-------- TRECHO FORNECIDO --------

A ação durou no máximo 20 minutos e deixou 111 detentos mortos (soube-se depois que oito deles foram acertos de conta entre presos), e mais 130 feridos. Nenhum policial foi morto, 22 foram feridos. Foram disparados 515 tiros e as tubulações de água foram perfuradas. Rapidamente, os corredores tornaram-se rios de sangue. Naquela noite, o diretor do Carandiru informou à imprensa que a rebelião havia sido controlada e oito presos estavam mortos.
“Dia 3 de outubro, diário de um detento.”
Sábado era dia de visitas na Casa de Detenção e, com esse pretexto, o Pavilhão 9 foi lavado de cima a baixo na sexta-feira, os corpos foram retirados do local e as cápsulas das balas disparadas foram recolhidas. Toda a cena do crime de Estado foi adulterada, impedindo que qualquer investigação pudesse ser rapidamente realizada. Sob crescente pressão externa, o governador paulista admitiu as 111 mortes.
Quando os jornais começaram a publicar as fotos de dezenas de corpos nus enfileirados nos corredores, houve forte reação da sociedade civil. Contudo, apesar do choque causado pela brutalidade das imagens, muita gente apoiou o massacre. Não importava o fato da maioria dos mortos não ter sido julgada (84 dos 111, 51 deles com menos de 25 anos). Muitas não se sensibilizavam com o argumento de que é responsabilidade do Estado manter a segurança dos presos e que a polícia tem o dever de seguir as leis. Surgiam as sementes do bordão extremista “direitos humanos para humanos direitos”.
Após rebeliões em penitenciárias, o procedimento padrão era levar todos os presos para o pátio, onde ficavam nus para uma revista geral
Mas o Brasil era então um país recém-saído da ditadura militar e havia um certo comprometimento das elites políticas com uma ordem mais democrática e menos violenta. Talvez por isso, o governador Fleury, que não estava na cidade em 2 de outubro e jamais condenou o ocorrido, tratou de demitir Pedro Campos, o secretário de segurança e afastar o coronel Ubiratan, que logo passou à reserva para, em 1994, lançar-se à vida política.
Já a Polícia Militar abriu inquérito no dia seguinte para esclarecer os fatos, enquanto peritos criminais produziam centenas de exames e laudos.
O relatório do inquérito trouxe as seguintes conclusões:
“(…) houve necessidade de fazer uma conferência dos presidiários, limpeza das instalações, avaliação dos mortos e feridos, coleta de material ilícito para perícia e comunicar o resultado às autoridades competentes” – e assim justificou-se a manipulação da cena.

-------- DADOS FORNECIDOS --------

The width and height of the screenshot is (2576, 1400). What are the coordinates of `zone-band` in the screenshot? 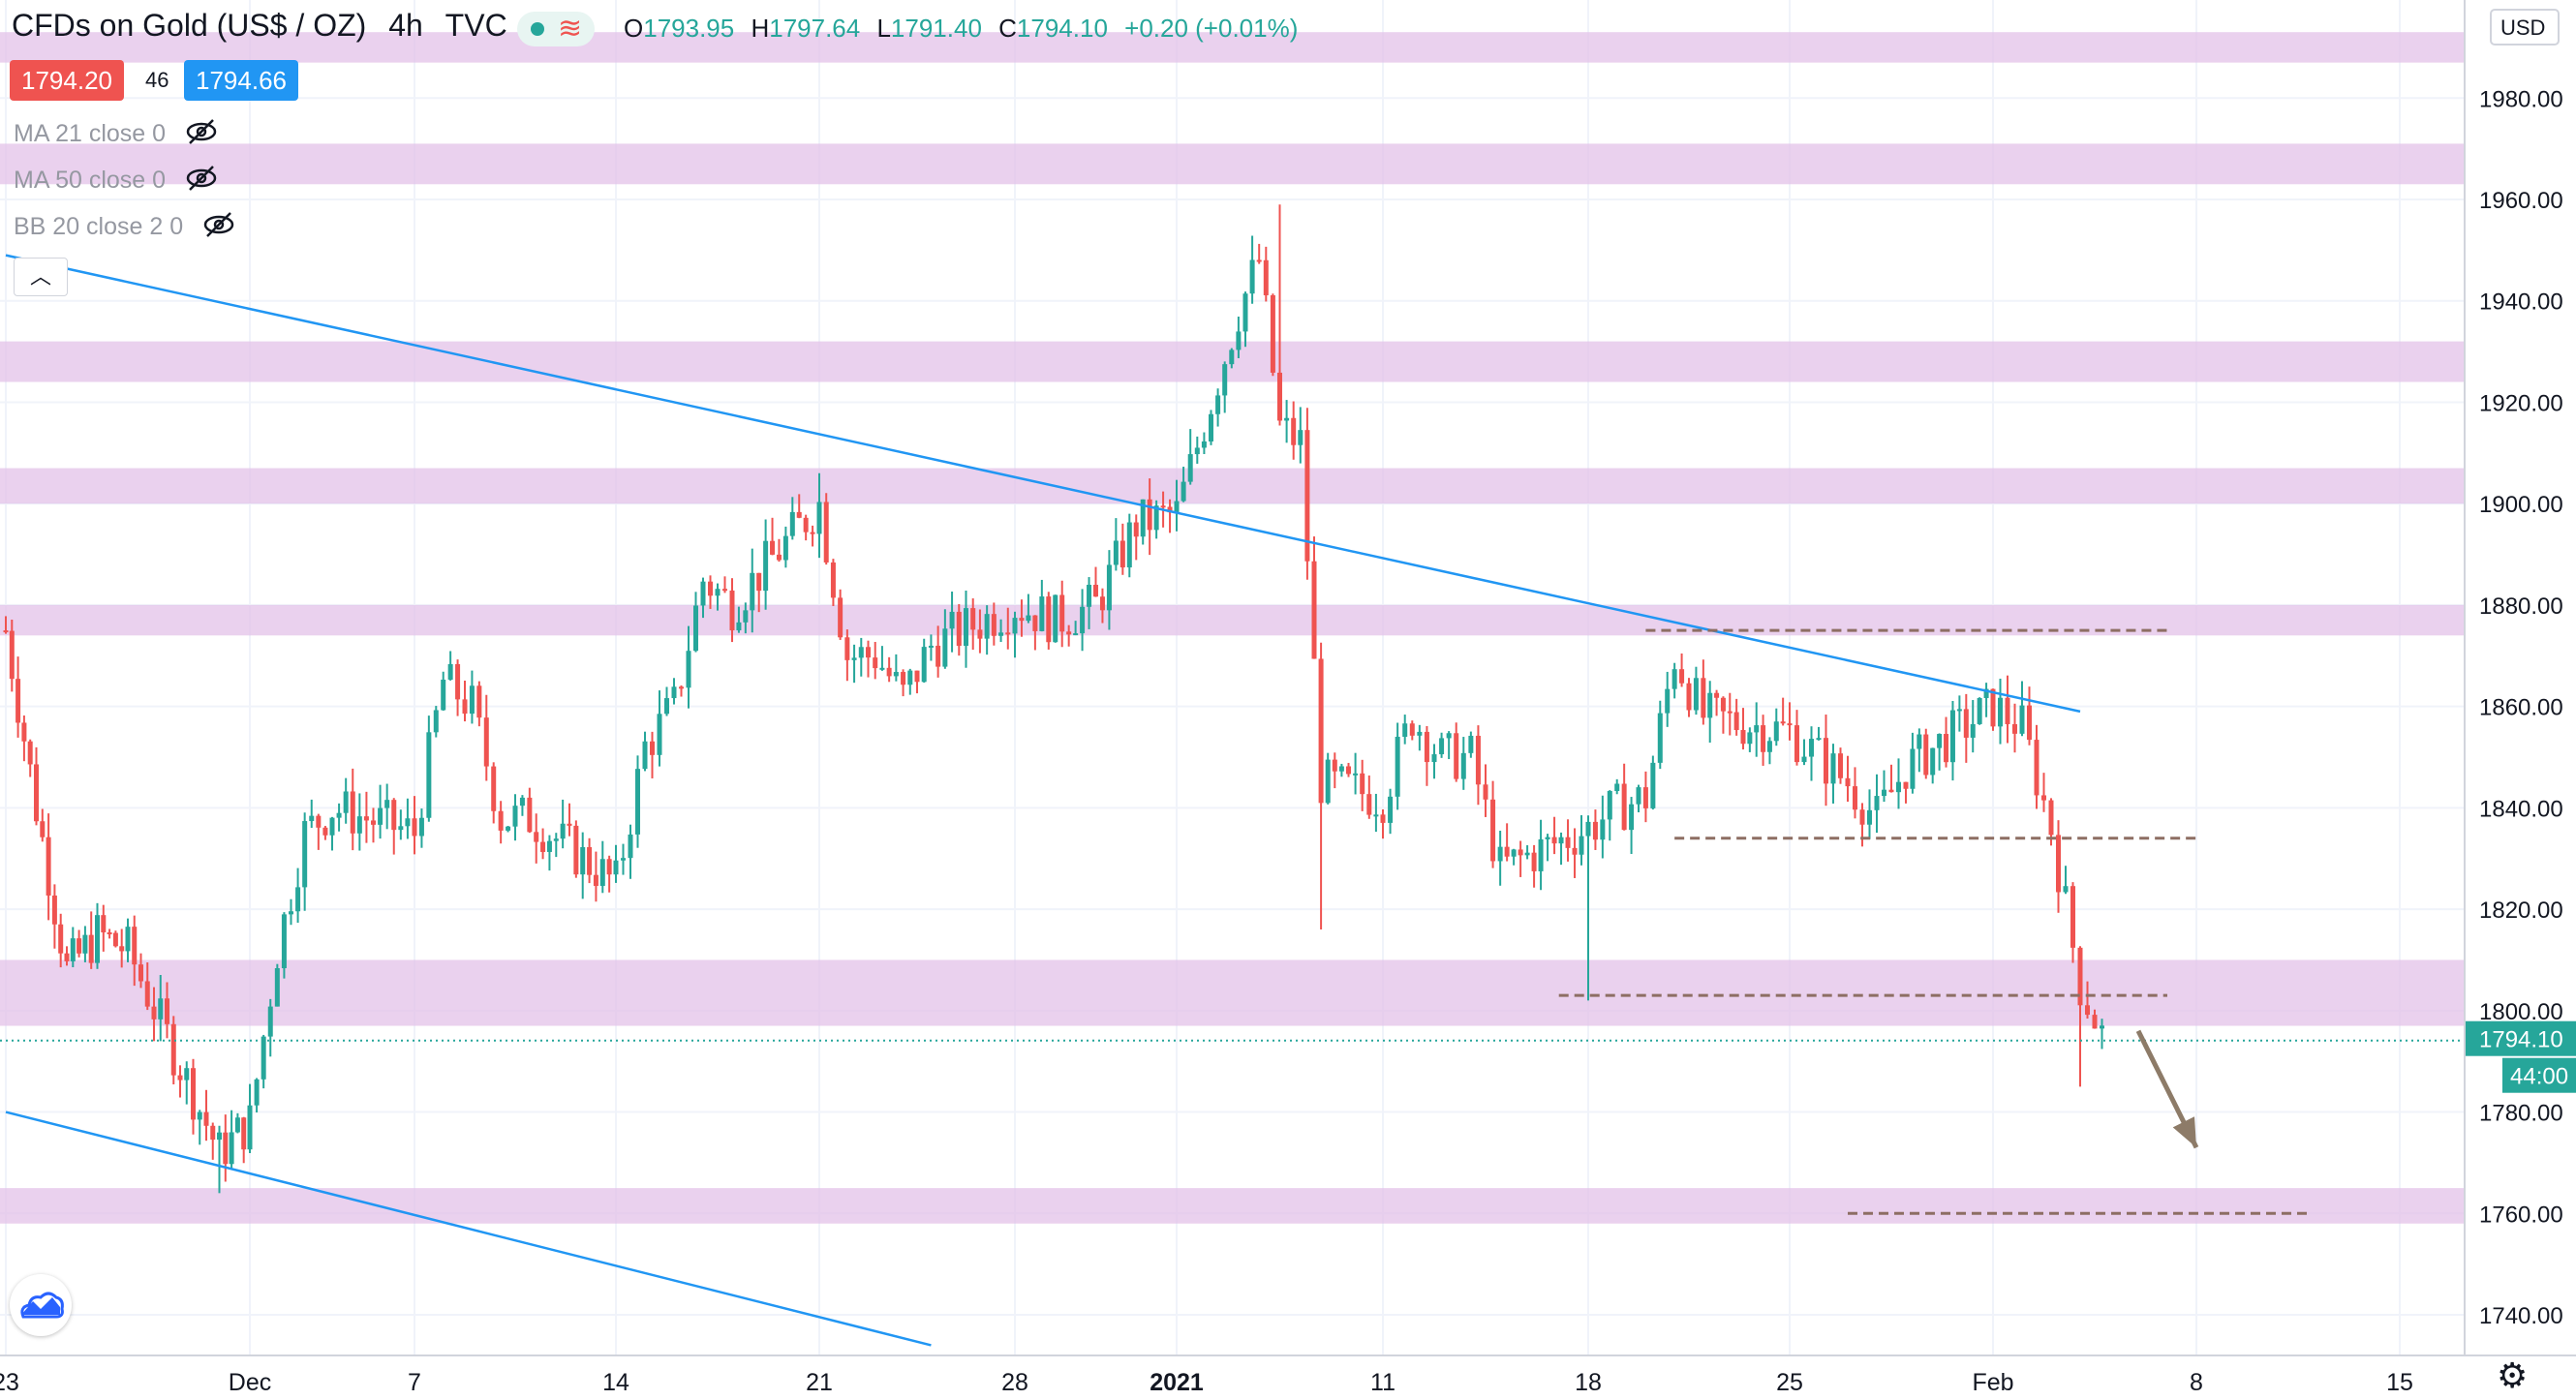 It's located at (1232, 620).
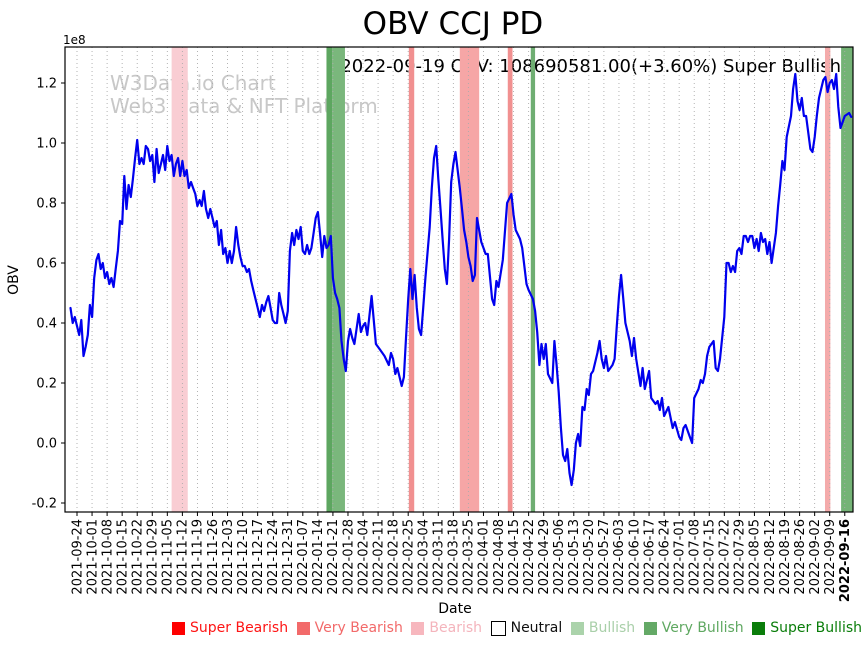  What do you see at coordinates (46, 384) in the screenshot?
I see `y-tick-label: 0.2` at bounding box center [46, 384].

--------

O QUE SE PEDE: De acordo com o trecho fornecido, quantos tiros foram disparados durante a ação?

TAREFA CONCLUÍDA: Foram disparados 515 tiros.